Oral tongue squamous cell carcinoma (OTSCC) is one of the most common type of oral squamous cell carcinoma and is the sixth most common type of cancer worldwide [1]. It is a more aggressive disease than other sites of oral squamous cell carcinoma (OSCC) [2-4] and is always associated with poor prognosis, with nearly half of the patients dying [5]. The primary therapeutic strategy for advanced oral cancer is mainly surgery [6]; however, it inevitably causes many oral dysfunctions, like speech and swallowing dysfunctions. In recent years, radiotherapy with systemic chemotherapy has been used for advanced oral cancer, but this treatment outcome is still not considered to have satisfactory outcomes [7,8]. Of note, patients who were diagnosed at an early stage have a better prognosis [9]. In addition, the prediction of outcomes for OTSCC patients is essential for designing therapeutic strategies. These makes it of great importance to identify robust prognostic factors that could accurately predict the behavior of OTSCC.

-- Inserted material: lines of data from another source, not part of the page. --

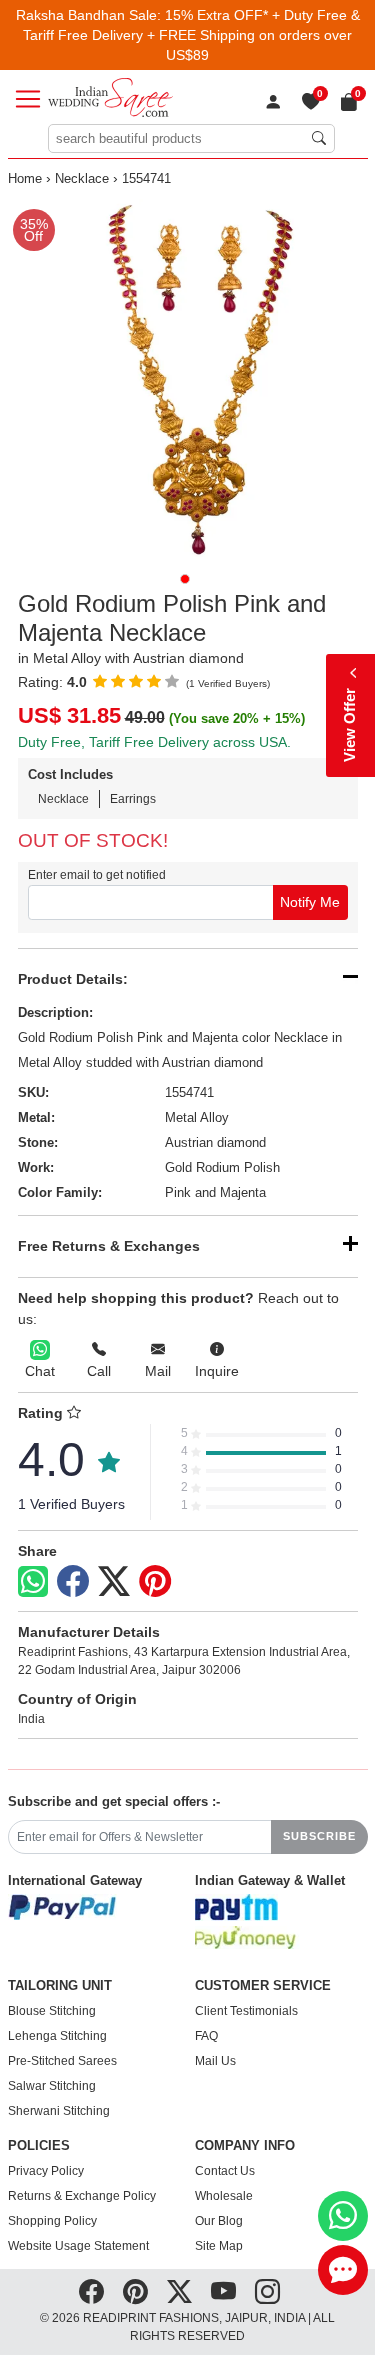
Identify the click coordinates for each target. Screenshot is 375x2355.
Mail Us (215, 2061)
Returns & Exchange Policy (82, 2196)
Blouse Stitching (52, 2011)
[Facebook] (73, 1582)
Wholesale (224, 2196)
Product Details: (73, 979)
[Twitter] (114, 1582)
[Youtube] (223, 2291)
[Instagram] (267, 2291)
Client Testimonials (246, 2011)
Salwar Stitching (52, 2086)
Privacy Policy (46, 2171)
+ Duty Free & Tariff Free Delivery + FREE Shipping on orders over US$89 (191, 35)
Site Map (219, 2246)
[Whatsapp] (33, 1581)
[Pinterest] (155, 1582)
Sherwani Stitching (59, 2111)
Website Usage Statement (78, 2246)
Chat (40, 1371)
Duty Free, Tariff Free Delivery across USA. (154, 742)
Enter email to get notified (97, 875)
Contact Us (225, 2171)
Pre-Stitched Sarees (62, 2061)
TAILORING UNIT (60, 1986)
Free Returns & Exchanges (109, 1246)
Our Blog (219, 2221)
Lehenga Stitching (57, 2036)
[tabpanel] (188, 379)
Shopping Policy (52, 2221)
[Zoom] (188, 379)
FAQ (206, 2036)
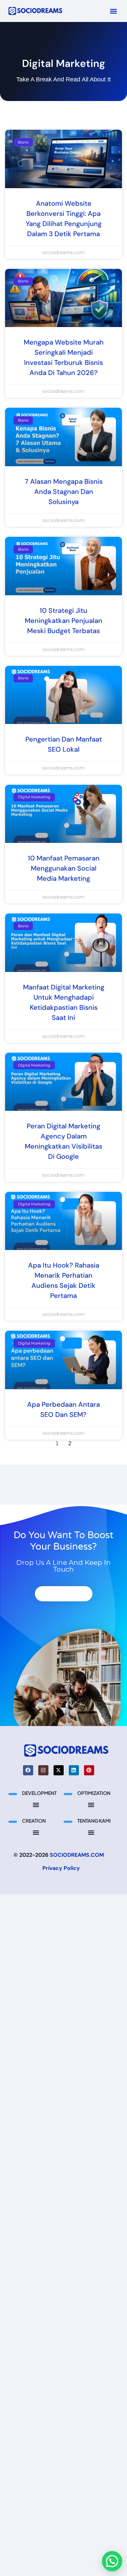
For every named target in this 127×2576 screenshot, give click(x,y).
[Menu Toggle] (36, 1804)
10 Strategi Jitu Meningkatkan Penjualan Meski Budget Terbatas (63, 620)
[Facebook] (28, 1770)
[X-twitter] (59, 1770)
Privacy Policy (61, 1868)
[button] (113, 11)
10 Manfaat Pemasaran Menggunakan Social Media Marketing (64, 868)
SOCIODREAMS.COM (77, 1854)
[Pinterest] (89, 1770)
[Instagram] (43, 1770)
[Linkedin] (74, 1770)
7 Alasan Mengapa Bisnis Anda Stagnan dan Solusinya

Ephrin receptors (Ephs), which form the largest subfamily of receptor tyrosine kinases (RTKs), exhibit various functions by coupling with their ligand ephrins [10]. Ephs and ephrins are all membrane-anchor proteins and initiated bi-directional intracellular downstream signaling [11]. Ephs/ephrins signaling pathways have been shown to participate in many important developmental and cellular processes, like axon guidance [12] and angiogenesis [13,14]. Not surprisingly, it has been reported that Ephs are implicated in many aspects of cancer [14-16]. Due to their roles in angiogenesis, the Ephs system might enhance the growth capacity of tumors by increasing the vascularization process [14]. Meanwhile, the overexpressed Ephs in tumor tissues might also interrupt cellular adhesion, in turn, favoring the metastasis of tumors [16]. In addition, the Ephs system is also involved in regulating cell proliferation, apoptosis, invasion, and migration [17], indicating their essential roles in tumor progression.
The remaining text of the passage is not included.